AMSTERDAM (Reuters) - Carbon trading firms remain optimistic about a European market, after a 50 million euros cyberattack, but have given up hope on a U.S. cap and trade scheme, they told an industry conference on Tuesday.
Perhaps indicative of the problems facing carbon markets, attendance was well down on previous years at the Point Carbon conference, at nearly 800, compared with 1,700 in 2008.
The reputation of carbon markets has faced headwinds following the hacking in January of electronic emissions permits from a European scheme, the hub of global trade, as well as dimming expectations of a federal U.S. market.
In addition, hopes are fading that the world will agree on an extension after 2012 to the Kyoto Protocol, which sets binding emissions targets for industrialized nations and so drives demand for international carbon offsets.
“It did not impact trading volumes as much as it damaged credibility and that is the big problem,” said Stig Schjolset, a senior analyst at Point Carbon, of the thefts.
“But that problem can be solved.”
A European Union official said on Tuesday that its executive Commission was working on boosting security.
The thefts were a jolt to the market which recently suffered a 5 billion euros ($6.91 billion) tax fraud, as well as a scandal involving the re-sale of used carbon credits and a phishing scam.

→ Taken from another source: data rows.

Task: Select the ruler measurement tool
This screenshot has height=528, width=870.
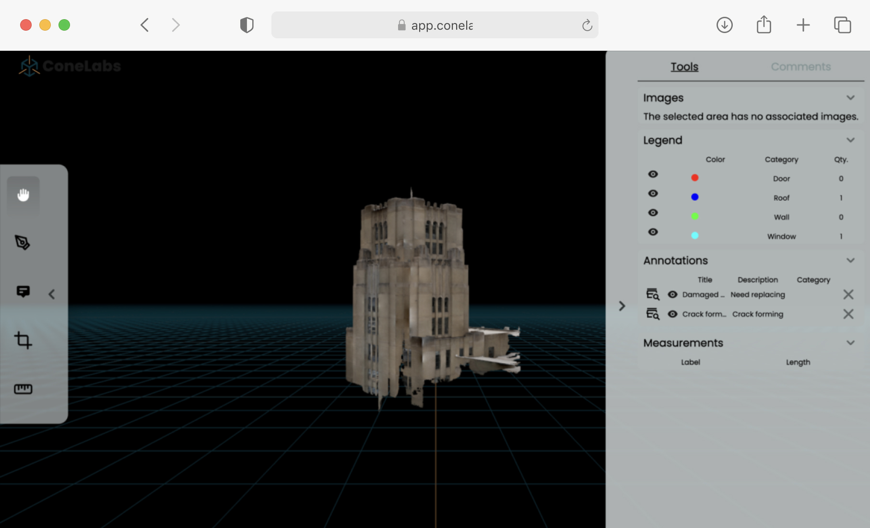Action: (23, 389)
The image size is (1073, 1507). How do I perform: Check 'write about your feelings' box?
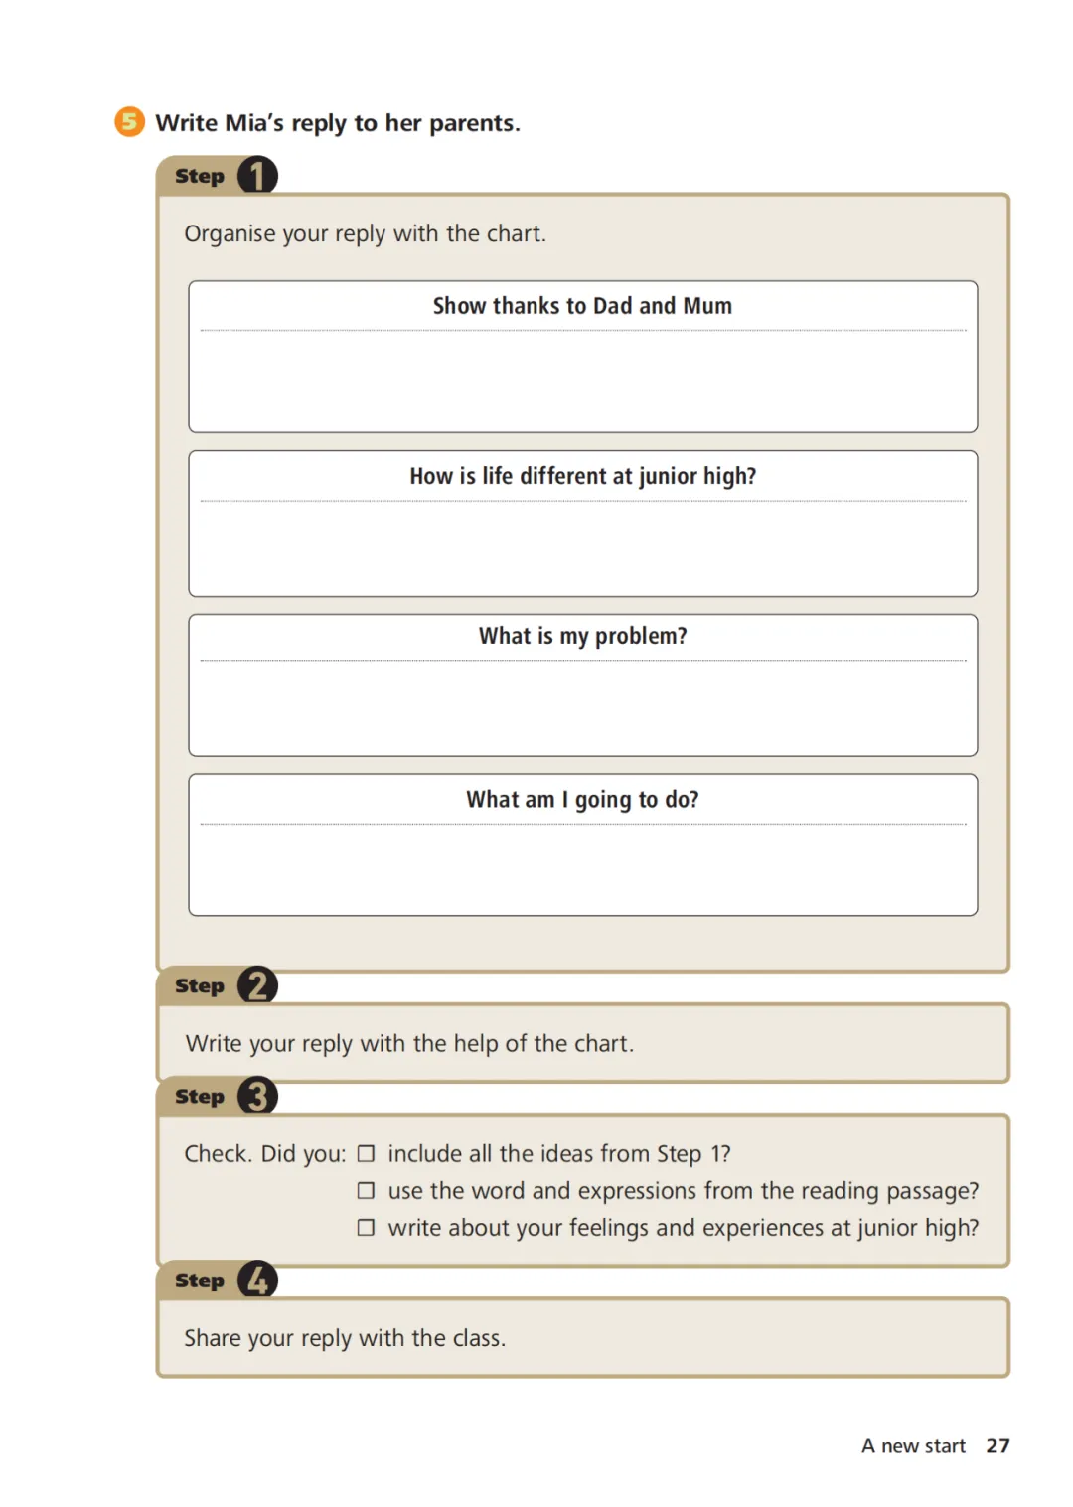[x=366, y=1227]
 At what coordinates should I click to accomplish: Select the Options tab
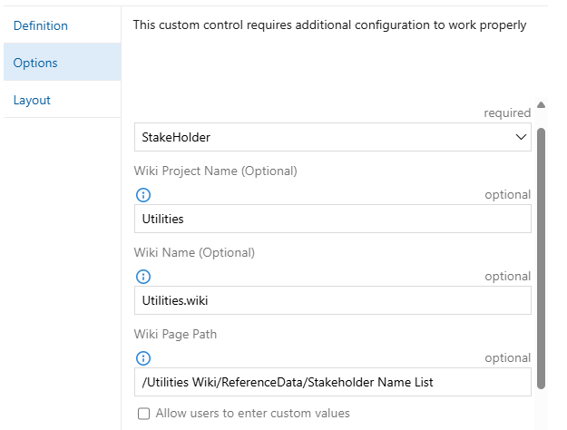(35, 63)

“It’s very, very clear that emissions trading has lost a bit of momentum,” said Ruben Benders, head of carbon markets at the trading firm Mabanaft.
Nevertheless, carbon market practioners felt the European scheme, which was launched in 2005, was still solid, said Point Carbon’s Endre Tvinnereim.
Nearly half of around 3,000 respondents to a Point Carbon survey thought the scheme was operating efficiently, he said, on the poll in January and February after the scandal broke.
Emissions trading operates in two ways: a so-called cap and trade approach, which issues a fixed quota of emissions permits or allowances to polluters, as in the European scheme.
Under another, offsetting approach, project developers sell carbon offsets to polluters in cap and trade schemes, for example by building wind farms and thereby cutting emissions in developing countries.
Hope for a federal U.S. cap and trade scheme is fading.
“For the first time since we started this survey (more than five years ago) more people did not expect federal cap and trade in the U.S. than the ones who did,” said Tvinnereim.
A scheme last year stalled in the Senate before a swing to the Republicans in mid-term elections all but ended hopes for a market in President Barack Obama’s present administration.
In addition, fewer respondents than last year expected schemes in Australia, Japan and Canada, but expectations were raised for South Korea, China and Brazil, while California will launch a cap and trade scheme next year. While a majority of carbon market participants expected the world to agree an extension to the Kyoto Protocol after 2012, that appears contrary to most experts.
“It might be wishful thinking,” said Schjolset.
“The (U.N.-backed) negotiations are very complex and the outcome is uncertain. We don’t think Kyoto will continue. We think that carbon prices will go up this year.”
Expectations in the survey were for an average global carbon price of about 30 euros in 2020, roughly double European prices now, and unchanged from expectations in last year’s survey.